## DATA RECORDS:
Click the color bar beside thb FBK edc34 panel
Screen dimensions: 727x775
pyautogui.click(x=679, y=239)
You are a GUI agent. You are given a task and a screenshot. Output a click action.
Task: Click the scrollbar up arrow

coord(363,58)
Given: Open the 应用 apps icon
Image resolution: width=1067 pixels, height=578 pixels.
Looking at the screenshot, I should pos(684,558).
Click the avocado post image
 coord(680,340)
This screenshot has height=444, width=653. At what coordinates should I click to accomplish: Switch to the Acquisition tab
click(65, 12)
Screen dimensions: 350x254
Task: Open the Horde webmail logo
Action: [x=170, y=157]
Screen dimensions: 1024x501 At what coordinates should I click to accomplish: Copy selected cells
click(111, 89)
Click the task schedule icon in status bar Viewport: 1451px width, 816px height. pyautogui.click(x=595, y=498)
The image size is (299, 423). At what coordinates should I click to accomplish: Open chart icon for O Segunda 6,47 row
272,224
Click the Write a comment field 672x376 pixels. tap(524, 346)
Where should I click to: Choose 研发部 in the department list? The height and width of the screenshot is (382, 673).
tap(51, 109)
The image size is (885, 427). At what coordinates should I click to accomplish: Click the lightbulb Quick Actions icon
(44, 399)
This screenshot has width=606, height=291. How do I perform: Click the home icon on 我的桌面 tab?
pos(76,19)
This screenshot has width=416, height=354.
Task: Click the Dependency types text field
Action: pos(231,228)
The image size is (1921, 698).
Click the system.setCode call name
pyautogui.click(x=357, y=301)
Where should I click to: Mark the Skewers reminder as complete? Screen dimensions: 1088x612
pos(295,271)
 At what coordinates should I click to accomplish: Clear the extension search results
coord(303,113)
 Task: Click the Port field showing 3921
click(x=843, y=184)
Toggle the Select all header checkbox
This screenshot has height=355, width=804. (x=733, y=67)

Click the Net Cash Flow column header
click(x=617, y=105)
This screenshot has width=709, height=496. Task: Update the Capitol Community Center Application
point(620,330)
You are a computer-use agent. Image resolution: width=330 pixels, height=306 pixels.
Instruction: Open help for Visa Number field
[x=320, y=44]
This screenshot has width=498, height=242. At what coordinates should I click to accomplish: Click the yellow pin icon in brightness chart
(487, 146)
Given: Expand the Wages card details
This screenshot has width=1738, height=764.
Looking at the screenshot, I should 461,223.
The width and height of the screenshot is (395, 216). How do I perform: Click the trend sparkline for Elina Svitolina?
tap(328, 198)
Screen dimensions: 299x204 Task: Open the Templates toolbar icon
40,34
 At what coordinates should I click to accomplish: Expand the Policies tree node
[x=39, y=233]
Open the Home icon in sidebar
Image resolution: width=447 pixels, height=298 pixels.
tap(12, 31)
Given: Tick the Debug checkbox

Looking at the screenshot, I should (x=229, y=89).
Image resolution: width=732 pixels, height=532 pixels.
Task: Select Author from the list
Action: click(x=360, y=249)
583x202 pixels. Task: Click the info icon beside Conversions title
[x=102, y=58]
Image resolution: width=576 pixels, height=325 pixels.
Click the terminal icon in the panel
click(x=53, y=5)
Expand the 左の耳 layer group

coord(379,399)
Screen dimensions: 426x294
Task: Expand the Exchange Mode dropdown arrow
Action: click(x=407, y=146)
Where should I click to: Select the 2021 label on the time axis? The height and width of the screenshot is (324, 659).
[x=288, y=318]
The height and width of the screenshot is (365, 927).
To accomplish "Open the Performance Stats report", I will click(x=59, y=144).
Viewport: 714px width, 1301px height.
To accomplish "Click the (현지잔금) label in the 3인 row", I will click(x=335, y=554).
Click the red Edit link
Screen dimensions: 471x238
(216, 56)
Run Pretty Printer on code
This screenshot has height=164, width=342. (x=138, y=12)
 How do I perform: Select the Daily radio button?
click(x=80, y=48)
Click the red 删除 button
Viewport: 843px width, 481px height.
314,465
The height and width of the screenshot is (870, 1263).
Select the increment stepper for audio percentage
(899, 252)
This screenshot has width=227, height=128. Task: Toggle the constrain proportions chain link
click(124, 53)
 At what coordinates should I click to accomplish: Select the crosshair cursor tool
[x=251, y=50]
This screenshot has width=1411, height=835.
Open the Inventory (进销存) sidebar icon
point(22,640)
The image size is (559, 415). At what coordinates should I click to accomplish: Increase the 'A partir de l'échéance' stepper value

## WORK INSTRUCTIONS:
In the material above, show every line where the word "agent" turns up.

## SOLUTION FOR THIS EXERCISE:
You are a GUI agent. You are given a task and a screenshot. Output a click action.
You are a computer-use agent. Image resolution: width=330 pixels, height=306 pixels.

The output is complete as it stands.